I have a set of events at timestamps, and for each timestamp I need the sum of the "last" values of each username. This can be done with a pivot table, but I would like to use LazyFrame
, because with many unique usernames, the pivot table would overflow RAM. However, LazyFrame
does not support pivot
.
The number of unique usernames are on the order ~1000s, with the events being in the order of 10s of millions.
pivot
and DataFrame
:The input dataframe:
df = pl.from_repr("""
┌────────────┬──────────┬───────┐
│ timestamp ┆ username ┆ kudos │
│ --- ┆ --- ┆ --- │
│ i64 ┆ str ┆ i64 │
╞════════════╪══════════╪═══════╡
│ 1690886106 ┆ ABC ┆ 123 │
│ 1690886107 ┆ DEF ┆ 10 │
│ 1690886110 ┆ DEF ┆ 12 │
│ 1690886210 ┆ GIH ┆ 0 │
└────────────┴──────────┴───────┘
""")
I can achieve the task using pivot
:
(
df.pivot(
on="username",
index="timestamp",
values=["kudos"],
aggregate_function="last",
)
.select(pl.all().forward_fill())
.fill_null(strategy="zero")
.select(pl.col("timestamp"), pl.sum_horizontal(df["username"].unique().to_list()).alias("sum"))
)
The results are correct:
shape: (4, 2)
┌────────────┬─────┐
│ timestamp ┆ sum │
│ --- ┆ --- │
│ i64 ┆ i64 │
╞════════════╪═════╡
│ 1690886106 ┆ 123 │
│ 1690886107 ┆ 133 │
│ 1690886110 ┆ 135 │
│ 1690886210 ┆ 135 │
└────────────┴─────┘
How would one implement this with LazyFrame
such that it is efficient for a large number of unique usernames (i.e. using lazy evaluation and possibly without a giant sparse pivot table)?

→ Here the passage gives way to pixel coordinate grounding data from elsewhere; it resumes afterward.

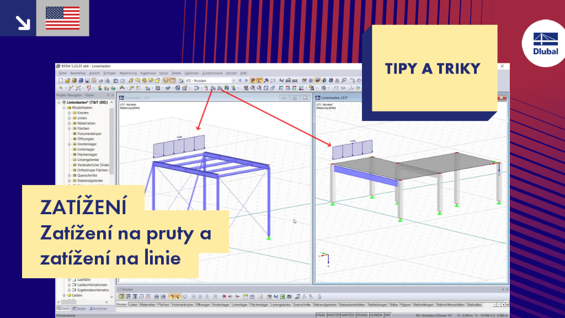Expand the Querschnitte tree node
The width and height of the screenshot is (565, 318).
(x=69, y=175)

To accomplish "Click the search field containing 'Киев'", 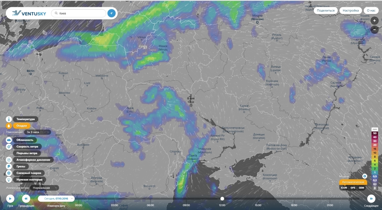I will [x=78, y=13].
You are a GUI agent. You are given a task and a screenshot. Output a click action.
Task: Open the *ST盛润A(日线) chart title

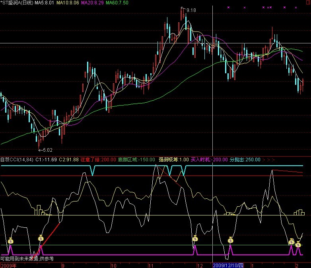17,3
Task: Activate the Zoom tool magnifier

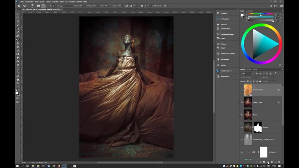Action: (18, 83)
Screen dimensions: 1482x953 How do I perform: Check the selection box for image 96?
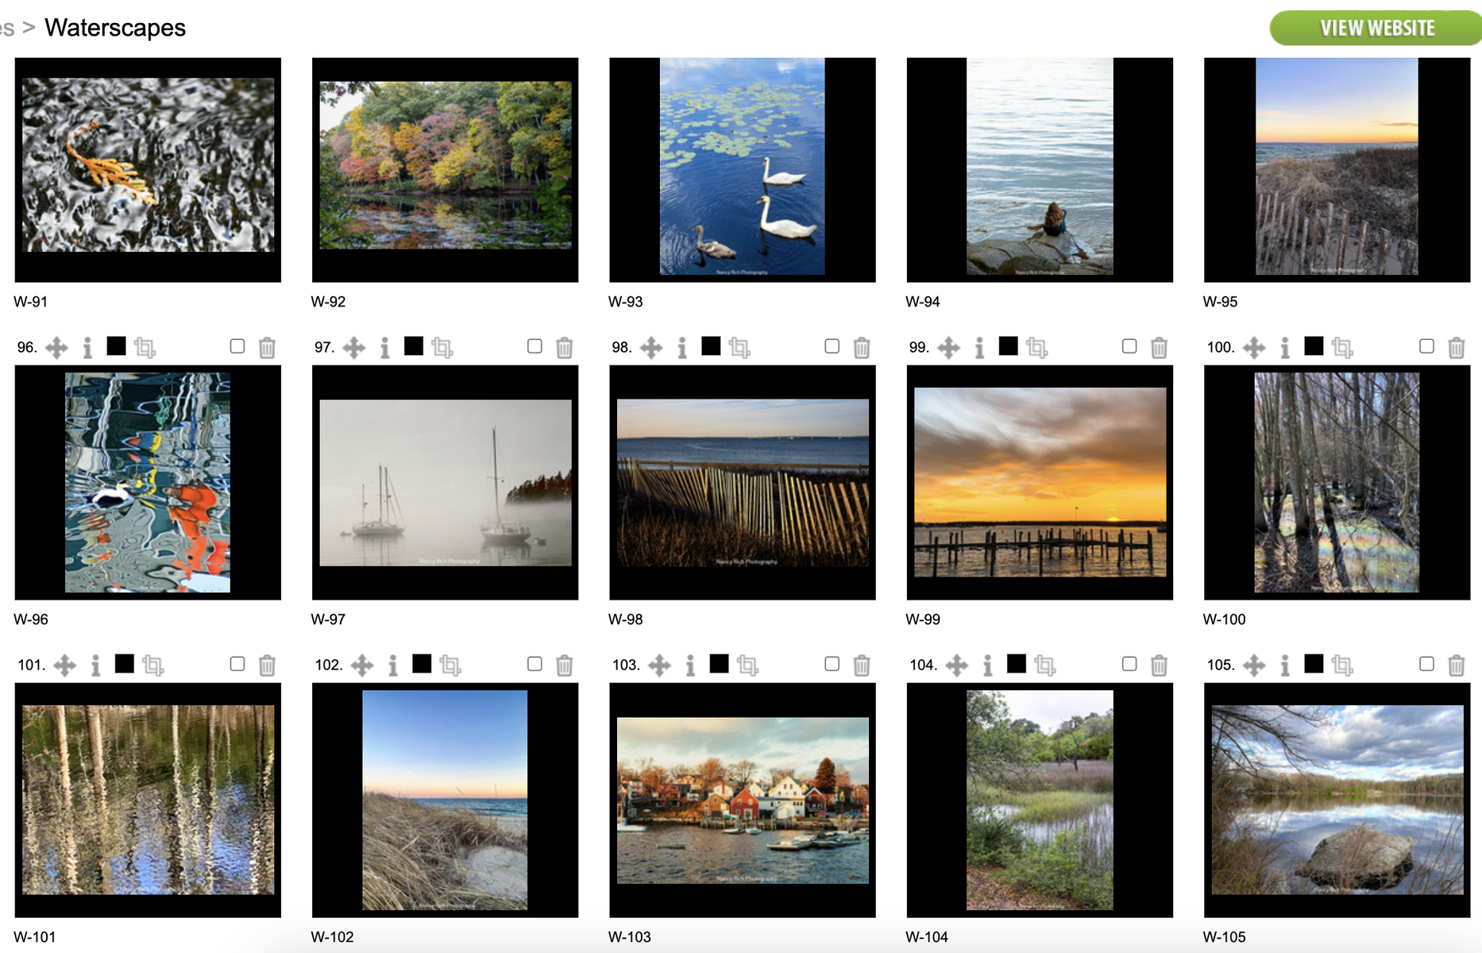[x=237, y=345]
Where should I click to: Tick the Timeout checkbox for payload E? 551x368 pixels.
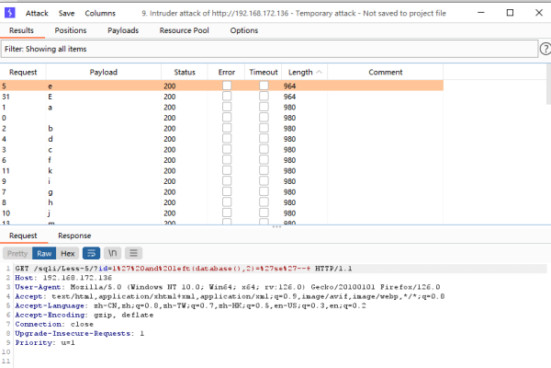pyautogui.click(x=264, y=96)
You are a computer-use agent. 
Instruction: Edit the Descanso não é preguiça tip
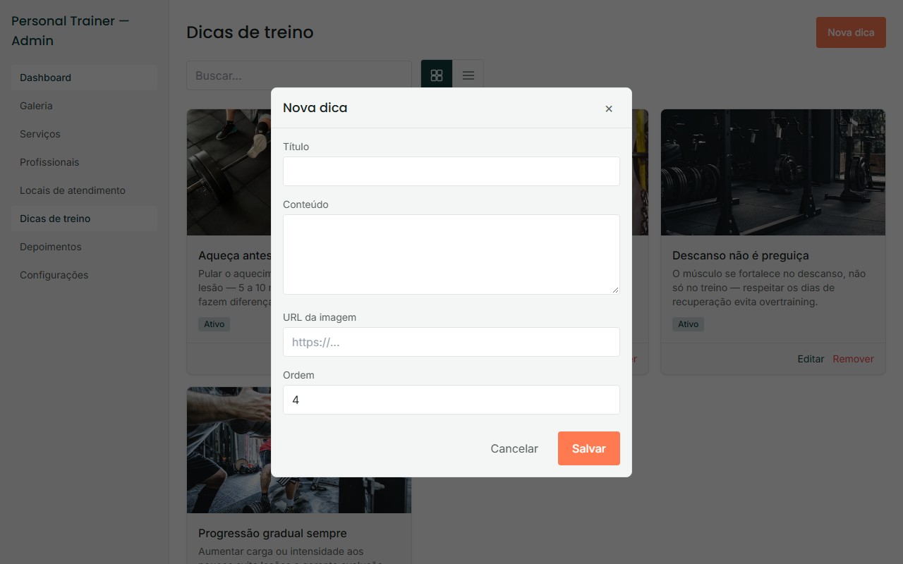(x=811, y=359)
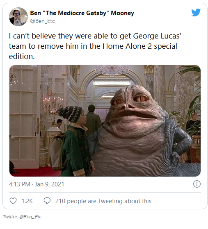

In this case your pivot is basically doing two jobs, one is like a groupby and the other is to create all the unique combinations of timestamp and username. We can do that without pivot.
First we create the unique combinations and join it back to the original like this...
(df
.select(pl.col('timestamp','username').unique().implode())
.explode('timestamp')
.explode('username')
.join(df, on=['timestamp','username'], how='left'))
shape: (12, 3)
┌────────────┬──────────┬───────┐
│ timestamp ┆ username ┆ kudos │
│ --- ┆ --- ┆ --- │
│ i64 ┆ str ┆ i64 │
╞════════════╪══════════╪═══════╡
│ 1690886106 ┆ DEF ┆ null │
│ 1690886106 ┆ GIH ┆ null │
│ 1690886106 ┆ ABC ┆ 123 │
│ 1690886107 ┆ DEF ┆ 10 │
│ … ┆ … ┆ … │
│ 1690886110 ┆ ABC ┆ null │
│ 1690886210 ┆ DEF ┆ null │
│ 1690886210 ┆ GIH ┆ 0 │
│ 1690886210 ┆ ABC ┆ null │
└────────────┴──────────┴───────┘
The rest of the operations looks pretty similar to what you're doing after the pivot the only extra nuance is going to be the use of a window function on the forward_fill.fill_null
step.
Putting it all together you have...
df=df.lazy()
(df
.select(pl.col('timestamp','username').unique().implode())
.explode('timestamp')
.explode('username')
.join(df, on=['timestamp','username'], how='left')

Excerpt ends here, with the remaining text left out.